START Input material

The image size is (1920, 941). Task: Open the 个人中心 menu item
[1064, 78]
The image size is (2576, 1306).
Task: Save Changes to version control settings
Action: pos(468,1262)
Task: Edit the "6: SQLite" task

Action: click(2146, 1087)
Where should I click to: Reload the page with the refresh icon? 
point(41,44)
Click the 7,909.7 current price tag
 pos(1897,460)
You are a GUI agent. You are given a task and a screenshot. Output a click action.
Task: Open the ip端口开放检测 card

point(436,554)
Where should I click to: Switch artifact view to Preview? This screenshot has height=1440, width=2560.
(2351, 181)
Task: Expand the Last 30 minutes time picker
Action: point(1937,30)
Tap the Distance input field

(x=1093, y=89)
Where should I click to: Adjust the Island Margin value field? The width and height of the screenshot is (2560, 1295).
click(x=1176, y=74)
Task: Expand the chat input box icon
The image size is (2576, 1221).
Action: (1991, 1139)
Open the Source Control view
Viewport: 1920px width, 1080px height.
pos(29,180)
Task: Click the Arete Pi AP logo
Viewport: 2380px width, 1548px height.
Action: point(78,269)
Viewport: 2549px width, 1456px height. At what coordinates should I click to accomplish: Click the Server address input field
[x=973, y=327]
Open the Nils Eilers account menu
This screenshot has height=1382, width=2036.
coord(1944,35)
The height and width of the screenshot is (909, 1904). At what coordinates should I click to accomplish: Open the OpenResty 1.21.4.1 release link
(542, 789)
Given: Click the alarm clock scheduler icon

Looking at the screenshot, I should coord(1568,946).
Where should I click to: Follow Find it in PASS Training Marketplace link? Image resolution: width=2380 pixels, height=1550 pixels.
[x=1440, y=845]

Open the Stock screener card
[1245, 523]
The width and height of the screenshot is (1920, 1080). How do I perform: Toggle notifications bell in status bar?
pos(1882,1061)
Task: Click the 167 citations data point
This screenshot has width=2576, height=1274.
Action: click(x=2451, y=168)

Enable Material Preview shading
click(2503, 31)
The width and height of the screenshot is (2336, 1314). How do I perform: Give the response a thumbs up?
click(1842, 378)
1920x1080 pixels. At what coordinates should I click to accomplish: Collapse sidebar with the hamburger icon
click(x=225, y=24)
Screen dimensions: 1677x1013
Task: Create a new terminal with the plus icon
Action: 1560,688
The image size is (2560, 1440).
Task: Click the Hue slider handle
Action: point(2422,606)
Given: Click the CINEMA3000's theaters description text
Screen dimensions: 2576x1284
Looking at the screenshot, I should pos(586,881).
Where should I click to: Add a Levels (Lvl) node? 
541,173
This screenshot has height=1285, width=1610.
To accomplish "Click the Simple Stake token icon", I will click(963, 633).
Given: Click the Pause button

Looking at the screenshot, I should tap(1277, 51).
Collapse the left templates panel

END Input material

All of the data above needs to be given again exactly.

The image size is (1920, 941). Task: Open the 个人中心 menu item
[1064, 78]
The image size is (2576, 1306).
Task: Save Changes to version control settings
Action: pos(468,1262)
Task: Edit the "6: SQLite" task

Action: click(2146, 1087)
Where should I click to: Reload the page with the refresh icon? 
point(41,44)
Click the 7,909.7 current price tag
 pos(1897,460)
You are a GUI agent. You are given a task and a screenshot. Output a click action.
Task: Open the ip端口开放检测 card

point(436,554)
Where should I click to: Switch artifact view to Preview? This screenshot has height=1440, width=2560.
(2351, 181)
Task: Expand the Last 30 minutes time picker
Action: point(1937,30)
Tap the Distance input field

(x=1093, y=89)
Where should I click to: Adjust the Island Margin value field? The width and height of the screenshot is (2560, 1295).
click(x=1176, y=74)
Task: Expand the chat input box icon
The image size is (2576, 1221).
Action: (1991, 1139)
Open the Source Control view
Viewport: 1920px width, 1080px height.
pos(29,180)
Task: Click the Arete Pi AP logo
Viewport: 2380px width, 1548px height.
Action: point(78,269)
Viewport: 2549px width, 1456px height. At what coordinates should I click to accomplish: Click the Server address input field
[x=973, y=327]
Open the Nils Eilers account menu
This screenshot has height=1382, width=2036.
coord(1944,35)
The height and width of the screenshot is (909, 1904). At what coordinates should I click to accomplish: Open the OpenResty 1.21.4.1 release link
(542, 789)
Given: Click the alarm clock scheduler icon

Looking at the screenshot, I should coord(1568,946).
Where should I click to: Follow Find it in PASS Training Marketplace link? Image resolution: width=2380 pixels, height=1550 pixels.
[x=1440, y=845]

Open the Stock screener card
[1245, 523]
The width and height of the screenshot is (1920, 1080). How do I perform: Toggle notifications bell in status bar?
pos(1882,1061)
Task: Click the 167 citations data point
This screenshot has width=2576, height=1274.
Action: click(x=2451, y=168)

Enable Material Preview shading
click(2503, 31)
The width and height of the screenshot is (2336, 1314). How do I perform: Give the response a thumbs up?
click(1842, 378)
1920x1080 pixels. At what coordinates should I click to accomplish: Collapse sidebar with the hamburger icon
click(x=225, y=24)
Screen dimensions: 1677x1013
Task: Create a new terminal with the plus icon
Action: 1560,688
The image size is (2560, 1440).
Task: Click the Hue slider handle
Action: point(2422,606)
Given: Click the CINEMA3000's theaters description text
Screen dimensions: 2576x1284
Looking at the screenshot, I should pos(586,881).
Where should I click to: Add a Levels (Lvl) node? 
541,173
This screenshot has height=1285, width=1610.
To accomplish "Click the Simple Stake token icon", I will click(963, 633).
Given: Click the Pause button

Looking at the screenshot, I should tap(1277, 51).
Collapse the left templates panel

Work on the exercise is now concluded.